Face à cette situation, nous légiférons dans l'urgence, mais nous légiférons tardivement. Pourtant, une proposition de loi du groupe SRC, due à notre collègue André Vallini, avait été inscrite à l'ordre du jour : elle visait à permettre que l'avocat puisse assister son client durant la garde à vue.

Nous légiférons tardivement, après trois condamnations, formulées d'abord par le Conseil constitutionnel, ensuite par la Cour de cassation et enfin, à plusieurs reprises, par la Cour européenne des droits de l'homme.

Nous légiférons dans l'urgence, sans perspective : la question du statut du parquet, qui se pose à l'évidence lorsque nous examinons la question de la garde à vue, n'est absolument pas abordée.

Nous légiférons principalement sur le papier, sans entreprendre de réflexion sur l'organisation de la police et de la justice, sur la question des gardes à vue durant la nuit, sur la question des gardes à vue d'attente – décidées parce que l'officier de police de permanence au quart n'a pas les moyens de traiter les dossiers qui rentrent et que le substitut du procureur de permanence travaille aussi la journée et doit nécessairement s'arrêter pour prendre quelques heures de sommeil.

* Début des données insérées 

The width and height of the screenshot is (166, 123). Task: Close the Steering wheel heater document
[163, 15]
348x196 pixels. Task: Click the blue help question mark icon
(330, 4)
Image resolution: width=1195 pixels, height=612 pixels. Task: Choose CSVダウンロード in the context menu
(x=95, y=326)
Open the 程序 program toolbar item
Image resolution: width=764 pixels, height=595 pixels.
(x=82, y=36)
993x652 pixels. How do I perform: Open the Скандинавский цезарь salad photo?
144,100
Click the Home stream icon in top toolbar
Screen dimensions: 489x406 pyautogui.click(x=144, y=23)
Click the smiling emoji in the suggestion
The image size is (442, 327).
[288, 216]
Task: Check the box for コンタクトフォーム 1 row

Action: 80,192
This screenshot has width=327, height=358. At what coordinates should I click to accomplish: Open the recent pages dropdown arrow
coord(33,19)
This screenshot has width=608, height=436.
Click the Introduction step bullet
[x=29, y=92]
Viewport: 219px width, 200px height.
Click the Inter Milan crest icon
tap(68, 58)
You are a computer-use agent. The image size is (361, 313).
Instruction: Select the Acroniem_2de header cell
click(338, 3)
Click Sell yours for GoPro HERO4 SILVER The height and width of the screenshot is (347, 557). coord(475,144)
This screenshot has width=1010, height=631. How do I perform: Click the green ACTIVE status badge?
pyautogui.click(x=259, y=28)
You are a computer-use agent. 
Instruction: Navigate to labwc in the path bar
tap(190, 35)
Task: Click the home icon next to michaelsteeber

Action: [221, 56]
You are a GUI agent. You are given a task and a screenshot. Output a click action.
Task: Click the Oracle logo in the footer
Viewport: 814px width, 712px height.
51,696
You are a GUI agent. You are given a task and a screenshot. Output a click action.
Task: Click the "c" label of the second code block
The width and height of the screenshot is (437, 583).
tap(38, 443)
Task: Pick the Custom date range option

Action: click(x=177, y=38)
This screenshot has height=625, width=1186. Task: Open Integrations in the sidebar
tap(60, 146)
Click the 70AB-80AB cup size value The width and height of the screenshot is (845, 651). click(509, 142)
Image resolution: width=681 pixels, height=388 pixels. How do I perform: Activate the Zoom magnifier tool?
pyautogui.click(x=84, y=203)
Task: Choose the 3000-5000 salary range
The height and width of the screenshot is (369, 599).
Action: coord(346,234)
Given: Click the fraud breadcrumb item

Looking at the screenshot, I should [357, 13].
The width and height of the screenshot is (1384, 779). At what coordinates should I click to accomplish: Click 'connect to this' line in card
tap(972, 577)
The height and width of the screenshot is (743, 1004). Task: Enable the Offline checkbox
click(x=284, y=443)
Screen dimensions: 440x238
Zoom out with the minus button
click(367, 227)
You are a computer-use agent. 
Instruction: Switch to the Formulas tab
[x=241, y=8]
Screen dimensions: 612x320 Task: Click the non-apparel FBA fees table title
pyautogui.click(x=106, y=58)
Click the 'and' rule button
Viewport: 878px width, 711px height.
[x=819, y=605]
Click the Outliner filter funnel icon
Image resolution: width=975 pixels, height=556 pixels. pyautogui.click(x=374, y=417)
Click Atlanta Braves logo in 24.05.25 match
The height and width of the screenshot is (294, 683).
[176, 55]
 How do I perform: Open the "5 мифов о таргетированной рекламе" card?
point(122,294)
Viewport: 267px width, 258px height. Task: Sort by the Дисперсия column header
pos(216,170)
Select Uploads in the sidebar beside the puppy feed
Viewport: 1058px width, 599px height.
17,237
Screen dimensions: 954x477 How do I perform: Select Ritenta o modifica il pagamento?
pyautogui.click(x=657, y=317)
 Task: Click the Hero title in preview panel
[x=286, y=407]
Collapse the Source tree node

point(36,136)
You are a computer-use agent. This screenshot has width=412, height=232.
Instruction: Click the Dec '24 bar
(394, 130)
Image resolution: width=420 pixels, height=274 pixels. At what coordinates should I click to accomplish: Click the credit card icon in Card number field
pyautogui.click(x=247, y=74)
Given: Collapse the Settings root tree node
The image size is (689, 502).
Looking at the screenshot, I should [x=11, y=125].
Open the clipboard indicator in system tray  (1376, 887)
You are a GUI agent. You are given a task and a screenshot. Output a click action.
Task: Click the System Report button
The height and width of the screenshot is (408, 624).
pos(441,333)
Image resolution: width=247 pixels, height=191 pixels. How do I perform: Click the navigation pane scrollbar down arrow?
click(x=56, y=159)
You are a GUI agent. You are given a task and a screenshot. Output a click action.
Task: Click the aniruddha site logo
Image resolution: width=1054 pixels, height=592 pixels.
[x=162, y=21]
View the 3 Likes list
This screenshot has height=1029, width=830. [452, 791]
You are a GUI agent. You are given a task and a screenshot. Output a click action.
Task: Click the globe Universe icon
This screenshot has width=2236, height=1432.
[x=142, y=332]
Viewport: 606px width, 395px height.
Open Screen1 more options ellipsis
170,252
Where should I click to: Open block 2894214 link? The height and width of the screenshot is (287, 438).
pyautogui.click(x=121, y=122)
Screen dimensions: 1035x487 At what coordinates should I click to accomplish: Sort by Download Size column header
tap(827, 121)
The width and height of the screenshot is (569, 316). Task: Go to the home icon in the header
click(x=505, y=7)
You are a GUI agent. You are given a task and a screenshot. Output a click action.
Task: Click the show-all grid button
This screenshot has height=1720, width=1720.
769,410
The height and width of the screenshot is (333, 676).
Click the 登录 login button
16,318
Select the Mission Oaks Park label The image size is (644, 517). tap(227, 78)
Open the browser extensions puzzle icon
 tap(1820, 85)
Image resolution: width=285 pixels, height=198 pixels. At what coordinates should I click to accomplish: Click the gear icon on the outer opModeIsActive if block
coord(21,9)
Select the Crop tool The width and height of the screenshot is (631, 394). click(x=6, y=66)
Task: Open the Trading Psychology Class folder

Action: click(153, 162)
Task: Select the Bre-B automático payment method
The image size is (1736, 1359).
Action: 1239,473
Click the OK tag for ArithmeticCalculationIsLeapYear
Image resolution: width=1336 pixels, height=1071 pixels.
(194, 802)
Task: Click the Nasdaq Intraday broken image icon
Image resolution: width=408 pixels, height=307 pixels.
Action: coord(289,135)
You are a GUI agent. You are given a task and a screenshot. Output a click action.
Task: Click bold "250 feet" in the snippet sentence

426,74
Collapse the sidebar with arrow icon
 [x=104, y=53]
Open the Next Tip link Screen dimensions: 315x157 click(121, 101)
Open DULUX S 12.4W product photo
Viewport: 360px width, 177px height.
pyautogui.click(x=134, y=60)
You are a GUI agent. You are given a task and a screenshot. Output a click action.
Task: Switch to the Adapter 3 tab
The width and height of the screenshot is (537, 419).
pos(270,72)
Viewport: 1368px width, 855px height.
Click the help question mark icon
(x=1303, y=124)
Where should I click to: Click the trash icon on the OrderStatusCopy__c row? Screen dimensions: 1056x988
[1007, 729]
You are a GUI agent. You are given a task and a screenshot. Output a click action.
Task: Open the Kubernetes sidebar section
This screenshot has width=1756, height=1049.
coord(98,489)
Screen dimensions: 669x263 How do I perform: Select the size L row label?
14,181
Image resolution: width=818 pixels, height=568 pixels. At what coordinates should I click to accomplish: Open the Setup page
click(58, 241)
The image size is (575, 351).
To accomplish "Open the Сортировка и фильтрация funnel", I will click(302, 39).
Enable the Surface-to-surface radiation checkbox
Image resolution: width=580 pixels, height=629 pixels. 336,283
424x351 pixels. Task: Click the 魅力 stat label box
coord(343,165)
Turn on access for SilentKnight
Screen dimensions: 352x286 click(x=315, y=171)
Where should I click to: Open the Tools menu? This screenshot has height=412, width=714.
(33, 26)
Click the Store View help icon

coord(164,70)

Nous n'avons pas davantage réfléchi à l'organisation des barreaux. Près de 22 000 des 55 000 avocats français sont parisiens : comment les 32 000 avocats provinciaux – métropolitains et hors métropole – pourront-ils répondre aux demandes d'assistance lors des gardes à vue ?

Il n'est pas prévu de moyens pour améliorer le travail de la police, pour que la police scientifique et technique, par exemple, puisse multiplier les investigations, alors que nous répétons tous à l'envi, et parfois même au-delà du raisonnable, qu'il faut substituer la culture de la preuve à celle de l'aveu.

La question de l'indemnisation des avocats de permanence n'est pas totalement résolue et celle du budget de l'aide juridictionnelle n'a pas été abordée.

Enfin, nous légiférons dans la frilosité, puisque le juge des libertés et de la détention ne se voit pas accorder toute la place qui devrait être la sienne : ce n'est pas à lui qu'est confiée la détermination du périmètre d'intervention de l'avocat, mais au procureur. Il est incontestable – même si Sébastien Huyghe en parle avec beaucoup plus d'optimisme que moi – que cette fragilité nous fait risquer une nouvelle censure.

Pour toutes ces raisons, et en dépit des avancées que marque ce texte en ce qui concerne la présence de l'avocat et les fouilles, le groupe SRC s'abstiendra, espérant que la discussion au Sénat et son examen en deuxième lecture par notre assemblée permettront de l'améliorer. (Applaudissements sur les bancs du groupe SRC.)